Q22 株式会社の社長の勝手な借り入れを防ぐことはできる?

※例
私が取締役をしているビルの清掃を営業目的とするA株式会社は、資本金が3000万円で、直近の貸借対照表上の資産の総額は4000万円です。毎決算期の利益は赤字にならない程度でほとんどなく、銀行からの借入金も1億円程あります。

A社は私以外に2名の取締役がおり、その内のBが代表取締役をしていました。Bは何かと独断的で、先日、取締役会の承認を経ることなくC銀行から3000万円の借金をしてしまいました。
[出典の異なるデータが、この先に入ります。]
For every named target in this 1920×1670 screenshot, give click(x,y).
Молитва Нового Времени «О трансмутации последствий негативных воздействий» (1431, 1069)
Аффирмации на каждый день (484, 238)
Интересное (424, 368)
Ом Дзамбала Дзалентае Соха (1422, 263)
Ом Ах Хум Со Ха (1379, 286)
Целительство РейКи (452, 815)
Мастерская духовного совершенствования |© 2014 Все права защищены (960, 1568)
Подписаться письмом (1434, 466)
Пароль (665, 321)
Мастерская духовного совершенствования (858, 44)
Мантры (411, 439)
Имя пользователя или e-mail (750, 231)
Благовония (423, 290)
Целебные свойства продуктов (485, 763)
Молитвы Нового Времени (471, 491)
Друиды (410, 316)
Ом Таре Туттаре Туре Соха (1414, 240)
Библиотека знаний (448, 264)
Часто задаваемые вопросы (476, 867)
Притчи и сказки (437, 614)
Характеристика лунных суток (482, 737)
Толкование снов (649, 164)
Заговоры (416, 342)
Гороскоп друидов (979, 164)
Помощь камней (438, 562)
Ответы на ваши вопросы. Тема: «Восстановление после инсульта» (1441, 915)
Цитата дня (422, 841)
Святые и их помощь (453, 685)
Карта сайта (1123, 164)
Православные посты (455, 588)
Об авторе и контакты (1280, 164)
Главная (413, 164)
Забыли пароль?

ほとんど利益をあげていない現状では3000万円の元利金の返済は苦しくA社の経営を圧迫することになります。

どうしたらよいでしょうか?
会社法ではQ21の重要な財産の処分及び譲受けと共に、多額な借財などをあげて、取締役会専権事項とし、個々の取締役の決定に委任することができないとしています。

本件のC銀行からの3000万円の借金がA社にとって多額な借財ということになれば、A社は取締役会の決議のないことを理由に無効が主張できる余地があります。

多額な借財にあたるか否かの判断は、判例上、当該借財の額、その会社の総資産及び経常利益等に占める割合、当該借財の目的及び会社における従来の取扱い等の事情を総合的に考慮してなされるべきだとされています。

本件のA社は資本金が3000万円、総資産が4000万円あるとのことですが、既に銀行からの借入金が1億円程度もあり、毎期の利益もほとんどないとのことですので、前記判例の趣旨からしますと、3000万の借金でもA社にとっては多額な借財ということになり取締役会の承認が必要になるものと思われます。

従がいまして、A社はBが取締役会の承認を経ることなくC銀行から多額の借財をしたとして、同銀行に金銭消費貸借契約の無効を主張できますが、この場合もQ21と同じくC銀行が取締役会決議のないことを知っていたか、過失によって知らなかった場合にのみ限定されます。

い ずれにしましても、他の取締役に内密にした多額の借財は会社にとって有用な行為に使われることがありませんので、このようなことのないよう零細な株式会社 であっても、会社法の規定するとおり取締役会を定期的に開催し、取締役間の意思を一致して経営にあたらなければなりません。